Background: The performance of Deprox aerosolized hydrogen peroxide (aHP) has not been extensively studied in real-world clinical settings. A comparative study of aHP terminal disinfection was conducted in a Burns Unit and its performance compared to physical cleaning alone.
Methods: Environmental surfaces were sampled pre-cleaning, post-cleaning and post-aHP disinfection. Samples were cultured for MRSA, VRE, Gram-negative multi-resistant organisms and other Gram-negative bacilli.
Results: 310 sites were sampled. There was a reduction in the rates of contaminated surfaces post-aHP, though pathogens were still recoverable in most cases, except for VRE. There was a marked reduction in MRSA contamination of soft surfaces (12% post-clean vs 6% post-aHP), and patient room surfaces (8.3% post-clean vs 2.8% post-aHP). It does not work as well for MRSA in bathrooms: 7% of surfaces were positive post-clean, and 9% post-aHP. There was a reduction in multiresistant Gram-negative bacteria (7%-3%), mostly due to drains (33%-13%).

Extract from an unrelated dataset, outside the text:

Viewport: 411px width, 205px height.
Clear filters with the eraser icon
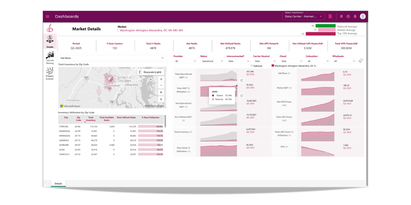pos(361,61)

Conclusion: aHP is a useful method of environmental disinfection, especially for Gram-negative pathogens in drains and MRSA on hard and soft surfaces. Where ongoing acquisition of MRSA is a problem, an adjunctive method of terminal disinfection in bathrooms could be considered.
Keywords: Aerosolized hydrogen peroxide; Deprox; Environmental cleaning; Environmental contamination.